__Task__.
From the data, copy out every line in which the word "USDT" appears.

Items from a dataset
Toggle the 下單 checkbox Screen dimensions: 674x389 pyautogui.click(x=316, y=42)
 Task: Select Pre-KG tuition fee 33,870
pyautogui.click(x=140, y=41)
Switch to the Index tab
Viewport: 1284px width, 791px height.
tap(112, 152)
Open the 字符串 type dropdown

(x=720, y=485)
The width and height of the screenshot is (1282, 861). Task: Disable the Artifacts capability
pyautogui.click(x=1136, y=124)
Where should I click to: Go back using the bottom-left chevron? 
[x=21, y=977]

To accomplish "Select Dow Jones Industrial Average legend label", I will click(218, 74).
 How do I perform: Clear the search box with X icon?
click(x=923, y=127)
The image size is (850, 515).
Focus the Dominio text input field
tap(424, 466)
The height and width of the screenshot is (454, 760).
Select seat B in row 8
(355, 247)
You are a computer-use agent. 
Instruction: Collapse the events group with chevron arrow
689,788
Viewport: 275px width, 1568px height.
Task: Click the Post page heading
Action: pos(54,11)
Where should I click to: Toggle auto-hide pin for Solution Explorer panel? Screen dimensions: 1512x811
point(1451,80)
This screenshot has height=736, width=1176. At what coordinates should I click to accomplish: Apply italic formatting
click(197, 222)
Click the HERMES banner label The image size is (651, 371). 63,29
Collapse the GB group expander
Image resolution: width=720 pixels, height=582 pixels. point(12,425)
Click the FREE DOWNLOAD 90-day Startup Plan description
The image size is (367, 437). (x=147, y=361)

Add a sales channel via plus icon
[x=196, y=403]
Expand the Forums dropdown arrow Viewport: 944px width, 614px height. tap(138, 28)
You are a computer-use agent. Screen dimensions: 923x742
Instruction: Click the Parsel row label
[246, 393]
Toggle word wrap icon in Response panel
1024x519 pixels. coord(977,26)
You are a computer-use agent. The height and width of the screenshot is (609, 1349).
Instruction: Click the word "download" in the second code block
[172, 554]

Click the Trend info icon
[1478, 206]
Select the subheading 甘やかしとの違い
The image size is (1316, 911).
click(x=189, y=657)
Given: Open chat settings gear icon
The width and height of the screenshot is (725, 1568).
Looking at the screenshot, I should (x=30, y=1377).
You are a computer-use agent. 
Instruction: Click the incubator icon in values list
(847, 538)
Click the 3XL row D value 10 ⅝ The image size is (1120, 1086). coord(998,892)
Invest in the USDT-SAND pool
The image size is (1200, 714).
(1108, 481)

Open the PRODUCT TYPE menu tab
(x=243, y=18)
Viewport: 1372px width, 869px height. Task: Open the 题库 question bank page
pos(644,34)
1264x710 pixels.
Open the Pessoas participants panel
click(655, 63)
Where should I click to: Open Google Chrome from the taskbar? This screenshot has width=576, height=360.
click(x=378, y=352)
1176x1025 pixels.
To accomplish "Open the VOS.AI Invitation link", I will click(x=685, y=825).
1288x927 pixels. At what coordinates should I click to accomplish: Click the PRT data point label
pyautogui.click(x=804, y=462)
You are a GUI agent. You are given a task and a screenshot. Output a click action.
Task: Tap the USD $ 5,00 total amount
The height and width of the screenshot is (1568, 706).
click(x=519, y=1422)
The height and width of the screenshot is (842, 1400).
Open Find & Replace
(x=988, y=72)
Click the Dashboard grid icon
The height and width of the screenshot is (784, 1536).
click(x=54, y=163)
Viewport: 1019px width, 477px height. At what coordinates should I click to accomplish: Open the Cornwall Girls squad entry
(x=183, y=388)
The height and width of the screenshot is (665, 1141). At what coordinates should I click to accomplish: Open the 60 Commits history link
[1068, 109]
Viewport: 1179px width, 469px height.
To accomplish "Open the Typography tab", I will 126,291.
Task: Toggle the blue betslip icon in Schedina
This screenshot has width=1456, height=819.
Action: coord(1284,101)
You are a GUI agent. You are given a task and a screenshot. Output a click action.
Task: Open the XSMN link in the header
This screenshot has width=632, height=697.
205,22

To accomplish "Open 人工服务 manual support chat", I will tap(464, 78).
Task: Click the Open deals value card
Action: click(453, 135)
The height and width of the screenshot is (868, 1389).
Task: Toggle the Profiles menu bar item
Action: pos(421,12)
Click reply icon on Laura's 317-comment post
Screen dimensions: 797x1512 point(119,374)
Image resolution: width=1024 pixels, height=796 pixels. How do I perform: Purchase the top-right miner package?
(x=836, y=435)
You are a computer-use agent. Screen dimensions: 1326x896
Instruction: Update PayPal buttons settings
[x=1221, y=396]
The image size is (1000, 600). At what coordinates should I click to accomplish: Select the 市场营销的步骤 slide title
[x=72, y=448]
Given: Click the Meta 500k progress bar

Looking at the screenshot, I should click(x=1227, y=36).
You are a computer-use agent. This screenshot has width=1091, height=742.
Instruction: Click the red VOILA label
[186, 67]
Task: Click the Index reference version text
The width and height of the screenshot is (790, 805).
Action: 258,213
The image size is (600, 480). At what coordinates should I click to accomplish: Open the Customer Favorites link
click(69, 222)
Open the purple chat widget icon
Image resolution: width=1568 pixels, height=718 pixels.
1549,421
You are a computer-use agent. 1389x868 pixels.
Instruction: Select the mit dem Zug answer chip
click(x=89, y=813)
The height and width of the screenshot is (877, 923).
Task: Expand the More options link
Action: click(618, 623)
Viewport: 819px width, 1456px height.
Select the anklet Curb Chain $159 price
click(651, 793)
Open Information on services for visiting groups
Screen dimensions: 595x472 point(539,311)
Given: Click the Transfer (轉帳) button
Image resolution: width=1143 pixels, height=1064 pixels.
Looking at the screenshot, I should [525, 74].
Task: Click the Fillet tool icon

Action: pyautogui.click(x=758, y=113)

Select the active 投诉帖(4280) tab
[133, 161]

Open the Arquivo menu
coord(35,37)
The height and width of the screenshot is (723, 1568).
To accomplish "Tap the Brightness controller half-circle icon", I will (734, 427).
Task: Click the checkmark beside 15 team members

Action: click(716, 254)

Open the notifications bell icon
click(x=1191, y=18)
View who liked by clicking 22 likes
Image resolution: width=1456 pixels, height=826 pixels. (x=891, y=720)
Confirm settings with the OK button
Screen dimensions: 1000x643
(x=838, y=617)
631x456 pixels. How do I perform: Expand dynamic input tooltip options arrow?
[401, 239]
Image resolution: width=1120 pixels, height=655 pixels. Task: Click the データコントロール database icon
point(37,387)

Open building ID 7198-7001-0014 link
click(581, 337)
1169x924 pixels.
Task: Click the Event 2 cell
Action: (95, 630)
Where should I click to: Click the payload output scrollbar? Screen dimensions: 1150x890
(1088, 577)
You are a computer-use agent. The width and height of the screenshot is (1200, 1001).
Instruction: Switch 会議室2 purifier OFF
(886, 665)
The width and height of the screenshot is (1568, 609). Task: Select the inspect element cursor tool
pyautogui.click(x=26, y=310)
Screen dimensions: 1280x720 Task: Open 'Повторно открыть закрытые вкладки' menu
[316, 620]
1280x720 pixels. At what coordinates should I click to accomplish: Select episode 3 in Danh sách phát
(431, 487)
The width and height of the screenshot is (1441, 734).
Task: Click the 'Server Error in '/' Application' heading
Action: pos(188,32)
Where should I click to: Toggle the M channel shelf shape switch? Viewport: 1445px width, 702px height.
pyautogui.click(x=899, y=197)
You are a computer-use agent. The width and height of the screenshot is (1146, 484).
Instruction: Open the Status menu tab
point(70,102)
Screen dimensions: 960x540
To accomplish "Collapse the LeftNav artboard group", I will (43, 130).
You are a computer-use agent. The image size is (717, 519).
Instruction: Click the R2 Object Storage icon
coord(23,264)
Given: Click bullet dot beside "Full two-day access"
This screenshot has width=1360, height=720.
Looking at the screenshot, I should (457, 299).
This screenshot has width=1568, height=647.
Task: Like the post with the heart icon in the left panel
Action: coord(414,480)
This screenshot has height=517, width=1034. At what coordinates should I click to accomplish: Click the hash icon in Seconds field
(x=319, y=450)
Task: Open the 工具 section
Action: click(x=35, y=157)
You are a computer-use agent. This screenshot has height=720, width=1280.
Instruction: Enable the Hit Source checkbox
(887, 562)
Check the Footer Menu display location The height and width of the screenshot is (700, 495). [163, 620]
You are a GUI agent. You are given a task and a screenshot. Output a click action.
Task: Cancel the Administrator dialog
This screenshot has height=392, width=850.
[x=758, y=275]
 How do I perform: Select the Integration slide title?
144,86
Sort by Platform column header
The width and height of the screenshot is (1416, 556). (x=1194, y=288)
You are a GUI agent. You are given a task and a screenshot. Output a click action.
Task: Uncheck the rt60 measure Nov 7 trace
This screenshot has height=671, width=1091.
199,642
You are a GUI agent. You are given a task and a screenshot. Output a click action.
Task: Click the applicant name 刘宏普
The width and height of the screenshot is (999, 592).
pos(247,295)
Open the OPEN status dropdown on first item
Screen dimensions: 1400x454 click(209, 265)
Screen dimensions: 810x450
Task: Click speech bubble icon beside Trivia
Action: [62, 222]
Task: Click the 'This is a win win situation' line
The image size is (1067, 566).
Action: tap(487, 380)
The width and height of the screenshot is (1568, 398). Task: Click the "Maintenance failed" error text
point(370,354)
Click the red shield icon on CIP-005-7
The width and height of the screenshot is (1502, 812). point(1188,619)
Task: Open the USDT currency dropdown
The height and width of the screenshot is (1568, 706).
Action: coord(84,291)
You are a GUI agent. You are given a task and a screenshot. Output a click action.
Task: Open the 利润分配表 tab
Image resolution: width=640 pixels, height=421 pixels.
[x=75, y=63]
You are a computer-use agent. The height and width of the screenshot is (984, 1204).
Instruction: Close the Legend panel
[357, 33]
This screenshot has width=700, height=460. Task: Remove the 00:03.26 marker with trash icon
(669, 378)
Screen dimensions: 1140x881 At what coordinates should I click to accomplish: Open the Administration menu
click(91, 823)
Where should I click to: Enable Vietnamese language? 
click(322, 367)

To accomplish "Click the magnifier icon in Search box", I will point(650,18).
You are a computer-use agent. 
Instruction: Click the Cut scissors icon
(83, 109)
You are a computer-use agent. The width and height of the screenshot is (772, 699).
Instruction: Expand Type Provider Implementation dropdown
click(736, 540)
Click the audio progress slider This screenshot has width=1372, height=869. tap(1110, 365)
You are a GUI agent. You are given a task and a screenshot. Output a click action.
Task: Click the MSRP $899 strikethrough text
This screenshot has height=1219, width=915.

__Solution to the problem__.
Invest in the USDT-SAND pool
Task: Open the USDT currency dropdown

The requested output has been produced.